The game did give Florida a chance to play in a tough environment. The loss moved the Gators to 5-2 on the season, but both of the losses have come on the road at top-five teams Ohio State and Syracuse.
Florida has learned lessons early in this season about how to practice and compete against the top teams in the country. Those lessons will pay off won March roles around.
"The commitment and understanding of the game, but also in practice, of what you have to do to put yourself in a situation to win a game like that," Donovan said about what his team learned. "We gave ourselves a chance, but some timely shots and offensive rebounds by them was the difference in the game."
The defensive side of the court produced success for Florida at Syracuse. The Gators held the Orange to 40.6% from the field and forced 14 turnovers of their own. The Syracuse offense is predicated on creating turnovers and getting out on the fast break. When that wasn't happening, Donovan was happy with how his team played half-court defense.
"A lot of the things they do offensively is predicated on taking advantage of mismatch and isolation," Donovan said. "We did a pretty good job defending. We rebounded the ball at times very well and at times very poorly.

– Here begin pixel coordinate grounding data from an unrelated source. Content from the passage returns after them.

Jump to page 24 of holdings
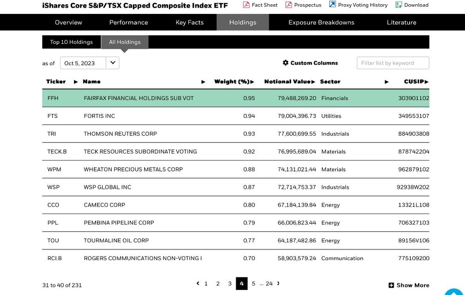The image size is (465, 295). [269, 284]
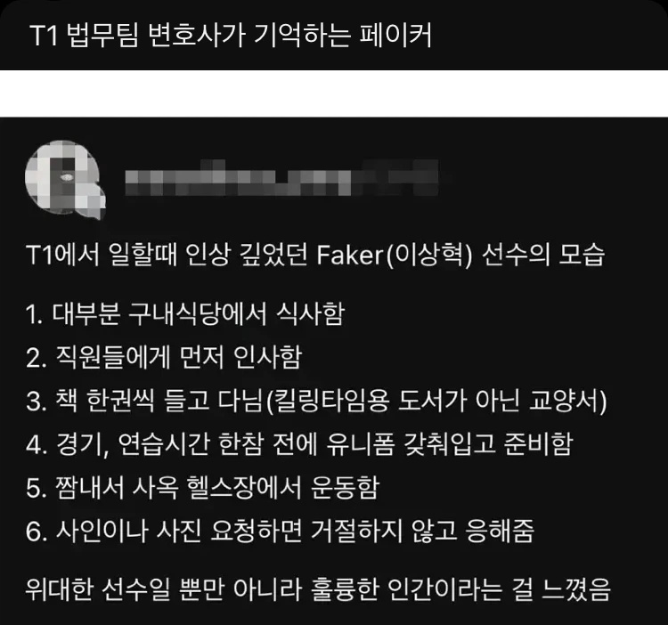Click list item 6 about 사인이나 사진 요청
This screenshot has height=625, width=668.
280,532
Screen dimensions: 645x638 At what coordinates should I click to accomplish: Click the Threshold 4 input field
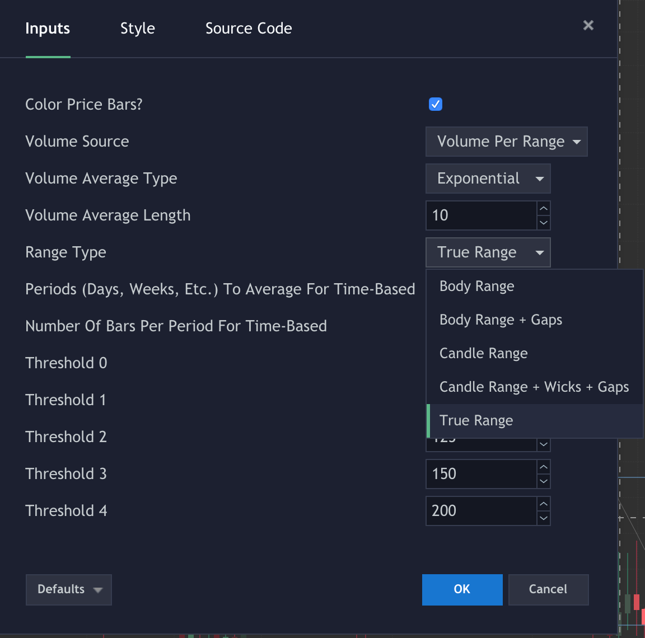click(x=482, y=510)
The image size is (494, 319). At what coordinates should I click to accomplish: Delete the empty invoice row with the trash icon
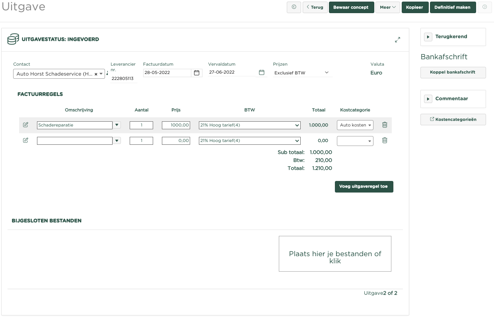click(x=385, y=140)
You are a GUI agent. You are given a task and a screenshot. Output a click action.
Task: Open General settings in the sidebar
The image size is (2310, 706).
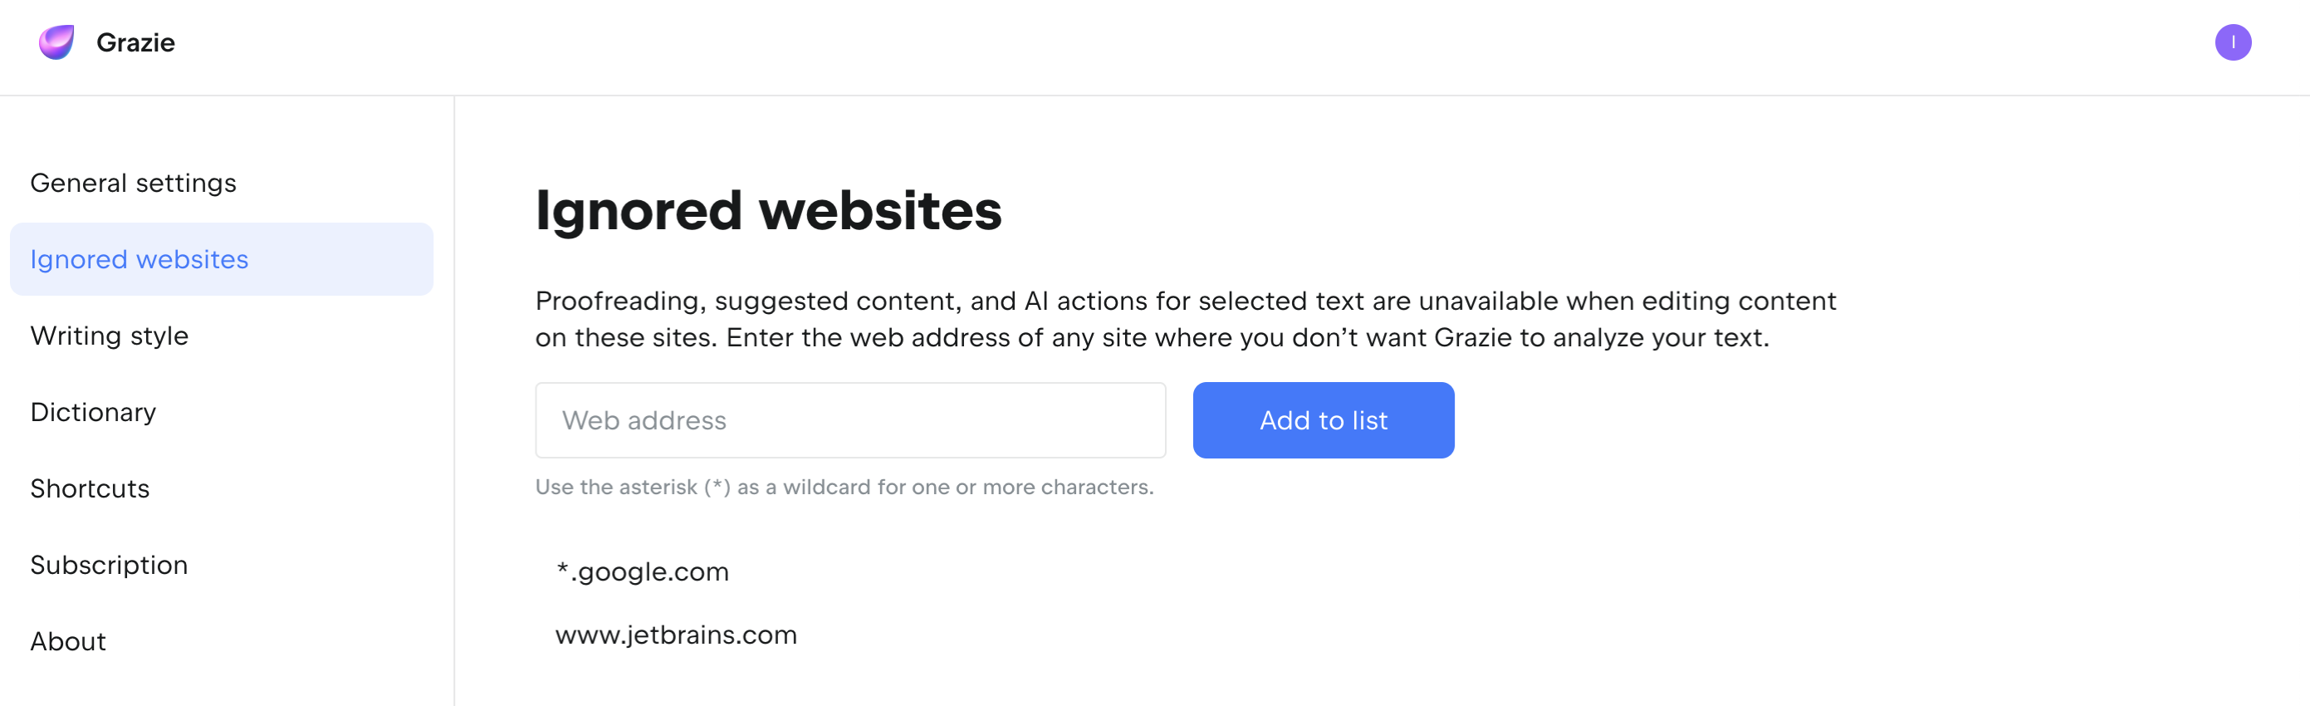(x=134, y=183)
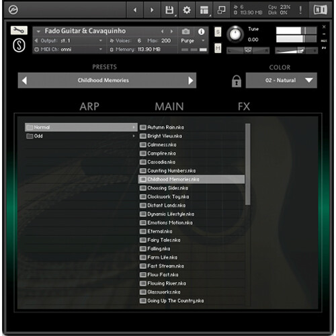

I thought defensively that we were pretty locked in to what we needed to do."
MURPHY UPDATE: Junior forward Erik Murphy worked out on his own Sunday and was set to participate in practice on Monday at "half contact," Donovan said.The Gators expect to have Murphy on Wednesday when they host Arizona. It's unsure if he will be in the starting lineup or not.
"He's going to play," Donovan said. "He has been cleared. I would anticipate the expectation is that he's going to play, but if there's a setback here or tomorrow, then we won't play him. As of today, we're going to play him."
BEAL SHOOTING SLUMP: Freshman Brad Beal came to Florida with a reputation as a shooter. He is second on the team in scoring, averaging 15.6 points per game, but that has come with his shooting just 30.8% from behind the three-point line."He's a freshman," Donovan said. "It's no different than what Kenny Boynton went through as a freshman, Chandler Parsons or Lee Humphrey, and Lee Humphrey proved out to be one of the best three-point shooters to ever play here. When the speed of the game is totally different than it was in high school, there is always a learning curve you have to go through."
His playing time hasn't decreased, mostly because of the other parts Beal is producing on the court. He is second on the team in rebounds, averaging seven a game.
"Part of the reason he has been able to stay on the floor as much as he has is because he is defending and is rebounding," Donovan said. "He rebounds the ball. That was one of my concerns when we lost Chandler was the rebounding we'd get from the small forward spot, and he has been great there."